💡 This example will show how you can enrich a stream with an external table of reference data (i.e. a lookup table).
Not all data changes frequently, even when working in real-time: in some cases, you might need to enrich streaming data with static — or reference — data that is stored externally.
For example, user
metadata may be stored in a relational database that Flink needs to join against directly.
Flink SQL allows you to look up reference data and join it with a stream using a lookup join. The join requires one table to have a processing time attribute and the other table to be backed by a lookup source connector, like the JDBC connector.

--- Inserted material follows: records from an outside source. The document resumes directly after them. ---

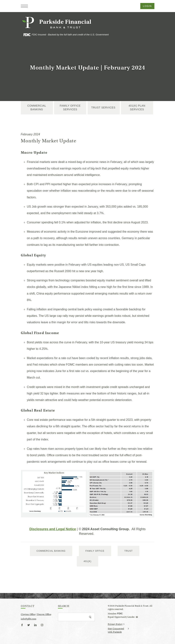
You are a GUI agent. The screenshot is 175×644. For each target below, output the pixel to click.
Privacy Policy (116, 624)
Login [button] (147, 6)
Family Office (95, 551)
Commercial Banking (37, 108)
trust (128, 551)
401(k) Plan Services (137, 108)
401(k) (87, 561)
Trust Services (103, 108)
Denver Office (44, 614)
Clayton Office (28, 614)
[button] (24, 6)
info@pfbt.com (29, 618)
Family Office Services (70, 108)
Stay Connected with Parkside (118, 630)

In this example, you will look up reference user data stored in MySQL to flag subscription events for users that are minors (age < 18
). The FOR SYSTEM_TIME AS OF
clause uses the processing time attribute to ensure that each row of the subscriptions
table is joined with the users
rows that match the join predicate at the point in time when the subscriptions
row is processed by the join operator. The lookup join also requires an equality join predicate based on the PRIMARY KEY
of the lookup table (usub.user_id = u.user_id
). Here, the source does not have to read the entire table and can lazily fetch individual values from the external table when necessary.

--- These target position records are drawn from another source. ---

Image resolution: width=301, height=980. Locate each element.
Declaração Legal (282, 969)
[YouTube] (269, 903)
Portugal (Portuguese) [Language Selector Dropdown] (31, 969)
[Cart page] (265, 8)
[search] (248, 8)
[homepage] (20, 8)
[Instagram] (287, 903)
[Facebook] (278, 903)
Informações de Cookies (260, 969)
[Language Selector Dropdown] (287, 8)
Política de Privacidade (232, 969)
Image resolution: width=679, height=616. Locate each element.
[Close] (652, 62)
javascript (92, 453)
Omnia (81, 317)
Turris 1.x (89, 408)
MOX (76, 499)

The source table (subscriptions
) is backed by the faker
connector, which continuously generates rows in memory based on Java Faker expressions. The users
table is backed by an existing MySQL reference table using the JDBC connector.

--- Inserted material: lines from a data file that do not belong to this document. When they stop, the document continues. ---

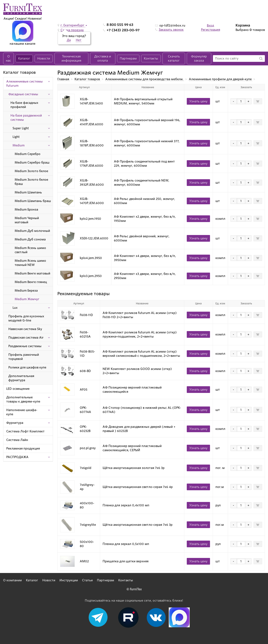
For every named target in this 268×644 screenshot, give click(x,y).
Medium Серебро (28, 154)
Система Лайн (17, 440)
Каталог (24, 58)
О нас (8, 58)
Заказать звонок (171, 30)
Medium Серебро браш (32, 162)
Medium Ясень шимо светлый (30, 250)
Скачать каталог (174, 58)
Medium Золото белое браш (31, 182)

CREATE TABLE subscriptions (
id STRING,
user_id INT,
type STRING,
start_date TIMESTAMP(3),
end_date TIMESTAMP(3),
payment_expiration TIMESTAMP(3),
proc_time AS PROCTIME()
) WITH (
'connector' = 'faker',
'fields.id.expression' = '#{Internet.uuid}',
'fields.user_id.expression' = '#{number.numberBetween ''1'',''50''}',
'fields.type.expression'= '#{regexify ''(basic|premium|platinum){1}''}',
'fields.start_date.expression' = '#{date.past ''30'',''DAYS''}',
'fields.end_date.expression' = '#{date.future ''365'',''DAYS''}',
'fields.payment_expiration.expression' = '#{date.future ''365'',''DAYS''}'
);
CREATE TABLE users (
user_id INT PRIMARY KEY,
user_name VARCHAR(255) NOT NULL,
age INT NOT NULL
)
WITH (
'connector' = 'jdbc',
'url' = 'jdbc:mysql://localhost:3306/mysql-database',
'table-name' = 'users',
'username' = 'mysql-user',
'password' = 'mysql-password'
);
SELECT
id AS subscription_id,
type AS subscription_type,
age AS user_age,
CASE
WHEN age < 18 THEN 1
ELSE 0
END AS is_minor
FROM subscriptions usub
JOIN users FOR SYSTEM_TIME AS OF usub.proc_time AS u
ON usub.user_id = u.user_id;